# [WHAT TO PRODUCE]
Determine how many lines of the material hold the word "computer", and answer with the number only.

______

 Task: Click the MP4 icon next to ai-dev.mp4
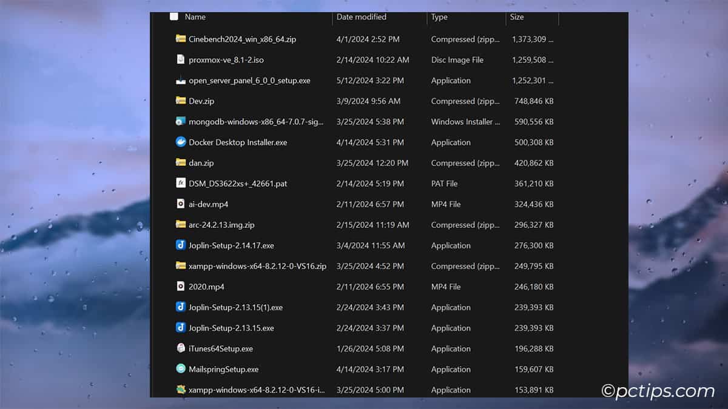[x=181, y=204]
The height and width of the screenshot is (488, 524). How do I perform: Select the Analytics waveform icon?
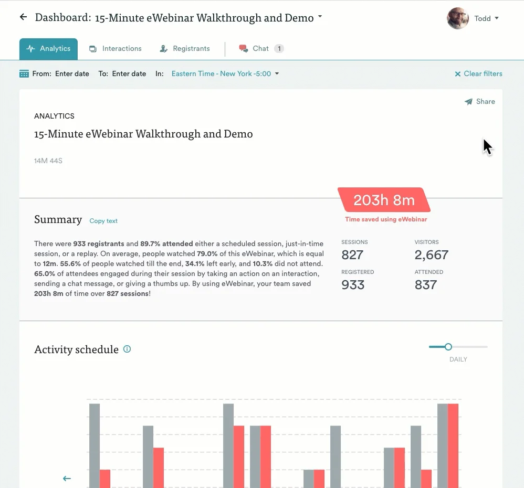31,48
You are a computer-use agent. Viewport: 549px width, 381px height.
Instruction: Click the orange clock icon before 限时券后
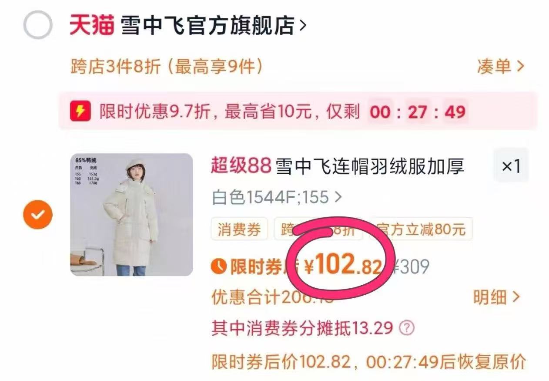(x=219, y=266)
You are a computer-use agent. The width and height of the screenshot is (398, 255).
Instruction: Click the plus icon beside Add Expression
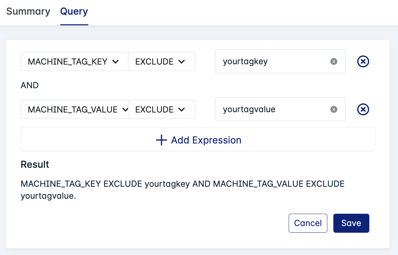(x=161, y=140)
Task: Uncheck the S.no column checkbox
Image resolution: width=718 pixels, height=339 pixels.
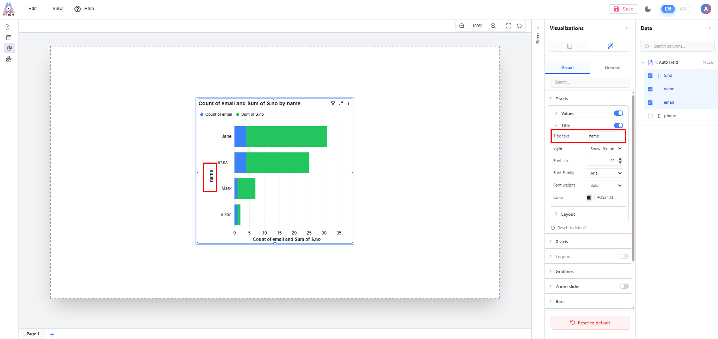Action: 650,76
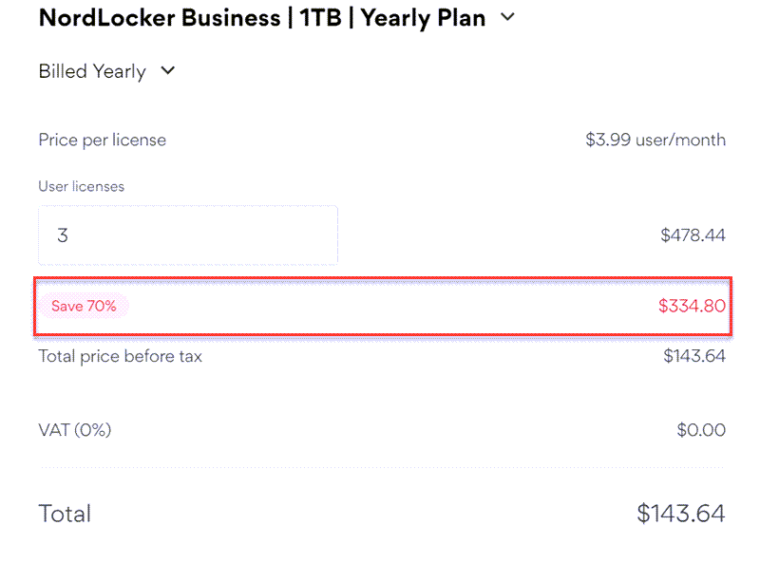Click the final $143.64 total

point(681,514)
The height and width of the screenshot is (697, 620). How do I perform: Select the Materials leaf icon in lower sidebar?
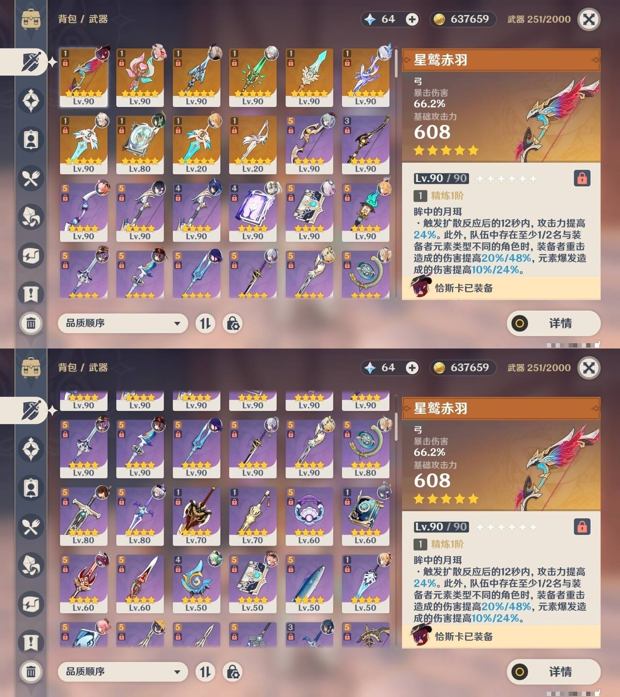click(x=31, y=565)
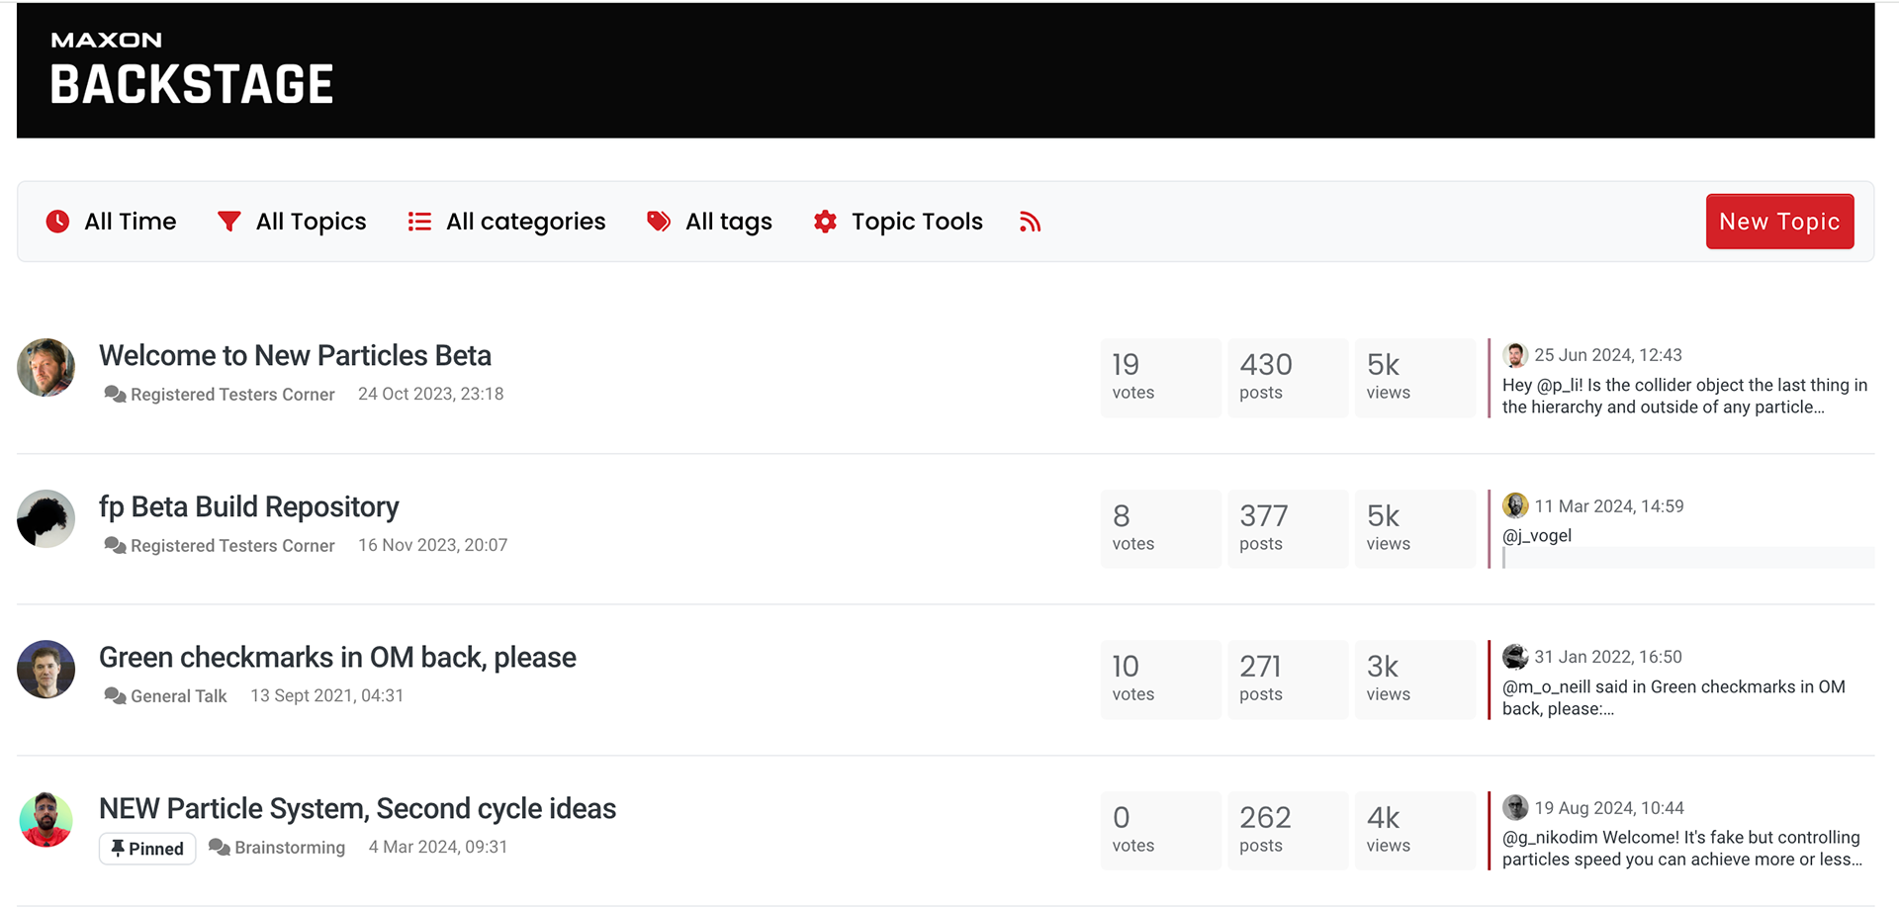
Task: Open avatar of 25 Jun 2024 last poster
Action: point(1515,355)
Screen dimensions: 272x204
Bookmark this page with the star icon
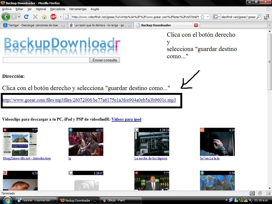(202, 17)
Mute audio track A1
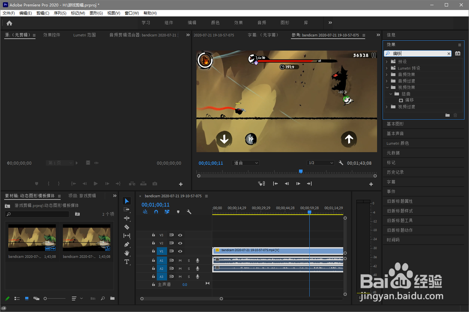Viewport: 469px width, 312px height. coord(180,260)
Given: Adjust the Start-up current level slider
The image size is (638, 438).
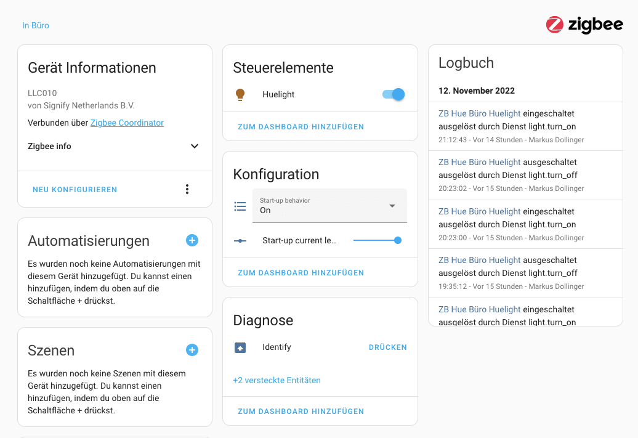Looking at the screenshot, I should [376, 240].

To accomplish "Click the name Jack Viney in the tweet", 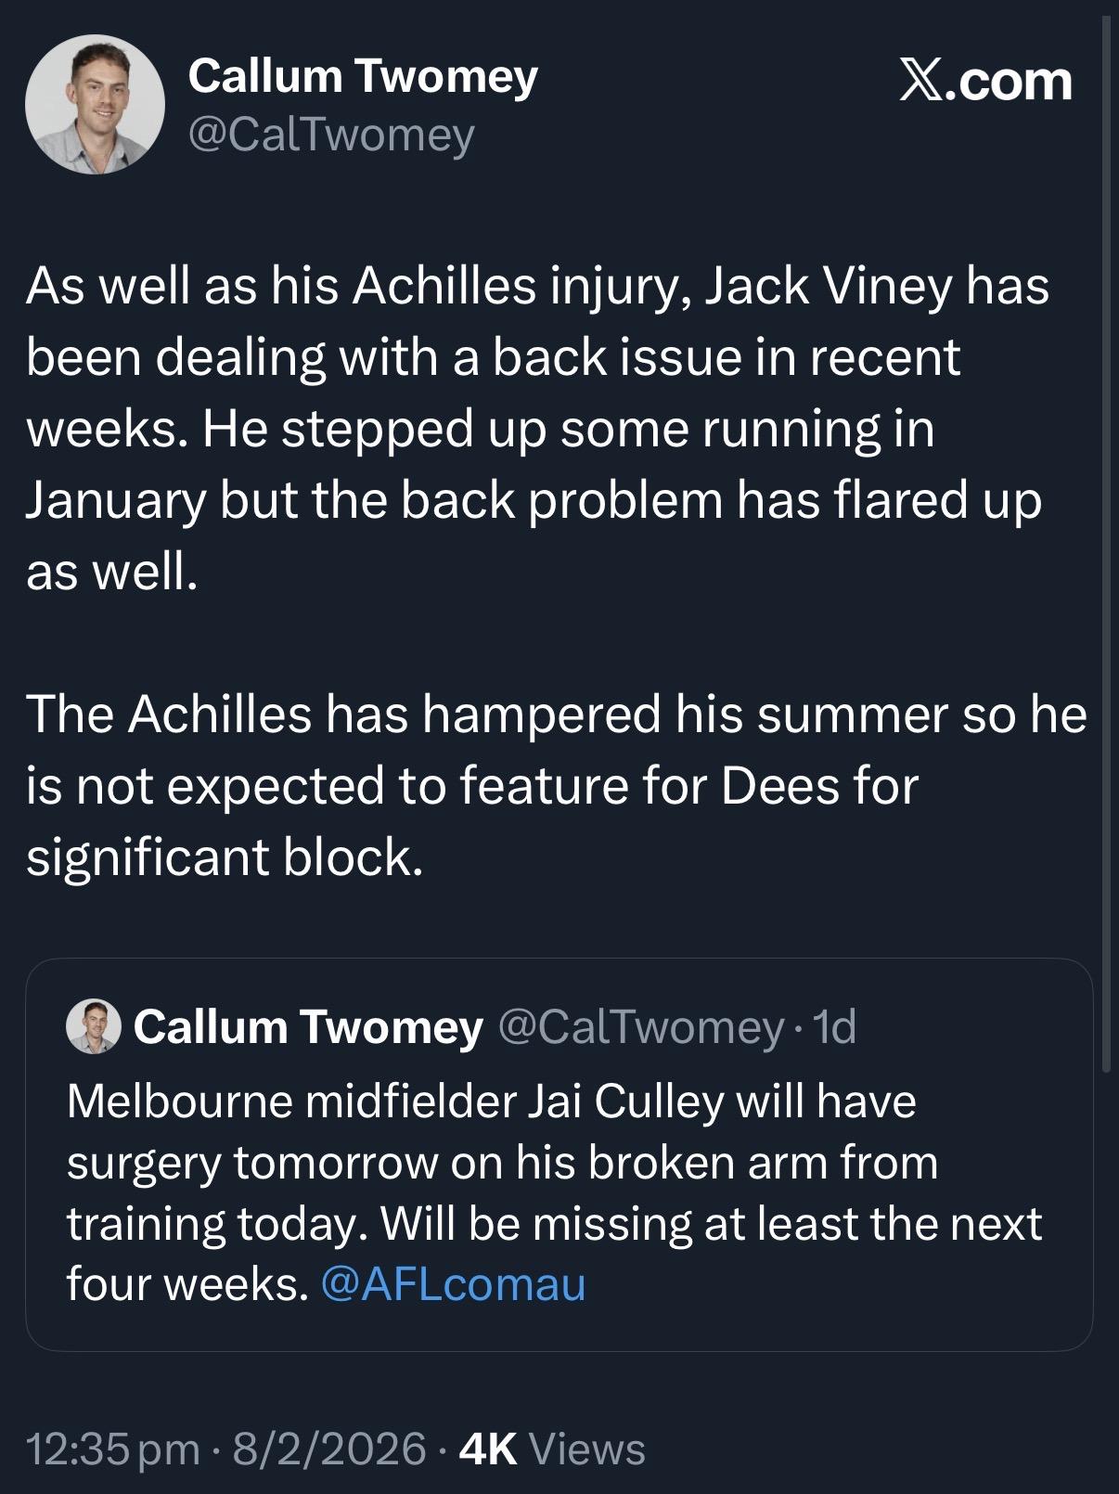I will [x=829, y=286].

______

# [RESPONSE TO THE TASK]
2